▸ **O QUE FAZER**
Transcreva fielmente, do texto sobre as fotos do Grupo Tapa, tudo o que vai de “A partir desta” até “o palco tradicional.”.

▸ **FONTE**
A mandrágora, de Nicolau Maquiavel. Direção: Eduardo Tolentino de Araújo. Foto: Claudinei Nakasone
A mandrágora, de Nicolau Maquiavel. Direção: Eduardo Tolentino de Araújo. Foto: Claudinei Nakasone

      


A partir da mostra de repertório do Grupo Tapa no Teatro de Arena em 2013, O Tapa no Arena: repertório em imagens, de Claudinei Nakasone, demarca a força da junção entre arte dramática e fotográfica

Por Caio Túlio Costa*

 

Um exame das fotografias das montagens do Grupo Tapa na apertada arena do histórico Teatro de Arena, em São Paulo, remete sem dúvida a uma entre tantas afirmações iluminadas de Walter Benjamin: “o passado só se deixa fixar como imagem que relampeja irreversivelmente no momento em que é reconhecido”. Este é o caso.

Para sustentar o calor dos aplausos que essas dezesseis montagens aqui retratadas receberam, surgem agora as imagens fixadas pelo obturador da câmera do fotógrafo, professor e ator Claudinei Nakasone, a fim de serem perpetuadas no reconhecimento de então.

A partir desta obra, você vai conhecer bem de perto a história de determinação de uma companhia teatral nascida em 1979 e suas interconexões com o inesquecível Teatro de Arena, inaugurado em 1955. Sentirá também como a fotografia consegue, ao mesmo tempo, congelar e revelar a mágica dos dramáticos, cômicos e tragicômicos momentos da encenação.

Os instantâneos, capturados por Nakasone no rigor da objetiva que varia de 18 a 135 milímetros, realizam aquilo que o historiador Valmir Santos decompõe no ensaio introdutório: se o Arena caminhou do profissionalismo ao amadorismo, o inverso se deu com o Tapa, e a alma desse inverso se desnuda e se sobrepõe ao jogo de luz e sombra que o centro da arena exige para compensar a falta de paredes, as mesmas que confinam o palco tradicional.

Entre janeiro de 2013 e abril de 2014, o Tapa, nascido no Rio de Janeiro e radicado em São Paulo a partir de 1987, tomou conta das dependências do Teatro de Arena. Nesse exíguo período de treze meses, dezesseis montagens diferentes formaram aquilo que se batizou de “ocupação” e até levou um título: “Tapa no Arena: uma ponte na história”.

Simbólica como a própria palavra “ocupação”, uma das primeiras peças encenadas seria a que foi a primeira a levar ao teatro as engrenagens de uma estratégia política: A mandrágora, de Nicolau Maquiavel. O celebrado Augusto Boal também a montou no Teatro de Arena em 1962. Segundo Valmir, na época a encenação funcionou como uma “metáfora da conquista do poder”. Eram os tempos de João Goulart.

▸ **MATERIAL FORNECIDO**
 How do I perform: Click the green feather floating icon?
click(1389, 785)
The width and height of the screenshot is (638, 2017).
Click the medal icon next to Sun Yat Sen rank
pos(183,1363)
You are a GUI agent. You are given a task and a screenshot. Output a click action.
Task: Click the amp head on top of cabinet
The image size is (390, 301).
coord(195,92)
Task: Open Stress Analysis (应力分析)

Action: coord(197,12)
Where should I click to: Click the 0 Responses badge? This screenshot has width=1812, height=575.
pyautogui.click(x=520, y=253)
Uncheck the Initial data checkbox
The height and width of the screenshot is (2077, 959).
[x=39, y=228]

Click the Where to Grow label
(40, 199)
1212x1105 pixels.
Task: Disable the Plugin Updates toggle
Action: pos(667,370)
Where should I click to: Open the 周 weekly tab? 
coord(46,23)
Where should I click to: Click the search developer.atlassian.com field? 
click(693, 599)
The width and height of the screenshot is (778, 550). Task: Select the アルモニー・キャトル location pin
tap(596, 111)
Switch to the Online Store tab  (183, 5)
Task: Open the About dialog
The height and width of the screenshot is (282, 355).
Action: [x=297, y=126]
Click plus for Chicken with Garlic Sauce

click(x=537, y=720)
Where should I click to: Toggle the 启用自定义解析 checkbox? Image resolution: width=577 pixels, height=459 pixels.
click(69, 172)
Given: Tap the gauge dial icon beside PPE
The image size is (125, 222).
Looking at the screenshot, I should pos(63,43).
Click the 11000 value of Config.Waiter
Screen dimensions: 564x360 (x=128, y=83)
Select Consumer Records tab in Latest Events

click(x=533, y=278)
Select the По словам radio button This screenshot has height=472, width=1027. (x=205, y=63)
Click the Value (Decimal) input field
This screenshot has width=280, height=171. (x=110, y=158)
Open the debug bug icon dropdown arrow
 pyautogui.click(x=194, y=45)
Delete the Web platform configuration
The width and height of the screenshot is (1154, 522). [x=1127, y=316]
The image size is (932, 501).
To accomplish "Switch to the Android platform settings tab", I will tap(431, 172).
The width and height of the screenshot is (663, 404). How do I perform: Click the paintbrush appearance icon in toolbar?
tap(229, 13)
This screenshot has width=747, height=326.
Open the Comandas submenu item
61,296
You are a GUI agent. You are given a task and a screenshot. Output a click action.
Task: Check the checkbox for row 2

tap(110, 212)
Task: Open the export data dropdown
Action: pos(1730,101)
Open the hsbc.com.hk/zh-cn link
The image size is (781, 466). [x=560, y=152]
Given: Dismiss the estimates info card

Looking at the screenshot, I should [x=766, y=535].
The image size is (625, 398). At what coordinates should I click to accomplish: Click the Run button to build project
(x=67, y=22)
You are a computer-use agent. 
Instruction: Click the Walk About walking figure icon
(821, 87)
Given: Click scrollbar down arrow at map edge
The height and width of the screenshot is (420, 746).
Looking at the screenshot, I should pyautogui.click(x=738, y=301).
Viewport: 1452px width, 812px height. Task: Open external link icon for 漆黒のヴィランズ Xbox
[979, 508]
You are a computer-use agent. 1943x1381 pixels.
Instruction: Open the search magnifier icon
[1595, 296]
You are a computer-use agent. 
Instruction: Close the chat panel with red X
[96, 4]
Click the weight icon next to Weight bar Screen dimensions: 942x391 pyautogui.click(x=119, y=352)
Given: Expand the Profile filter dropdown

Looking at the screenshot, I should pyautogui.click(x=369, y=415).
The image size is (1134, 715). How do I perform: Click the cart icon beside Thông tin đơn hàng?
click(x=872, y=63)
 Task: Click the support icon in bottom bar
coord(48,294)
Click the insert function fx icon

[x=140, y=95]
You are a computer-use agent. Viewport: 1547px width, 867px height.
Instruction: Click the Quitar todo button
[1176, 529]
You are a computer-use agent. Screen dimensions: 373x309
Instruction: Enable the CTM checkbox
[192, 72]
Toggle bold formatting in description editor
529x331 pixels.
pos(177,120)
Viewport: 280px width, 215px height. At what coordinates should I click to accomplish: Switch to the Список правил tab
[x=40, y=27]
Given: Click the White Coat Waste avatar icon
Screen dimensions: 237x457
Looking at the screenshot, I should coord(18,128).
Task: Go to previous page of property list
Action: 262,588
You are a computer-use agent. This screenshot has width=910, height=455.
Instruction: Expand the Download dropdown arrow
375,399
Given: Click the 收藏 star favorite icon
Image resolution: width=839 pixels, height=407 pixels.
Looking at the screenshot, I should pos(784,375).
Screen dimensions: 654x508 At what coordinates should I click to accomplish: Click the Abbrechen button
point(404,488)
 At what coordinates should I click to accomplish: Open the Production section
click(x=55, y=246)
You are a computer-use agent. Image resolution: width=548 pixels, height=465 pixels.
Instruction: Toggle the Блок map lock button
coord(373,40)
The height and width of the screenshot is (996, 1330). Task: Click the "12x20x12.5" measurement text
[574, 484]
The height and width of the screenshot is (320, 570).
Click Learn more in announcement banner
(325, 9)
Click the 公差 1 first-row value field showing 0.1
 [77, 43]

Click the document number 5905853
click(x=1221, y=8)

▸ **RESPOSTA**
A partir desta obra, você vai conhecer bem de perto a história de determinação de uma companhia teatral nascida em 1979 e suas interconexões com o inesquecível Teatro de Arena, inaugurado em 1955. Sentirá também como a fotografia consegue, ao mesmo tempo, congelar e revelar a mágica dos dramáticos, cômicos e tragicômicos momentos da encenação.

Os instantâneos, capturados por Nakasone no rigor da objetiva que varia de 18 a 135 milímetros, realizam aquilo que o historiador Valmir Santos decompõe no ensaio introdutório: se o Arena caminhou do profissionalismo ao amadorismo, o inverso se deu com o Tapa, e a alma desse inverso se desnuda e se sobrepõe ao jogo de luz e sombra que o centro da arena exige para compensar a falta de paredes, as mesmas que confinam o palco tradicional.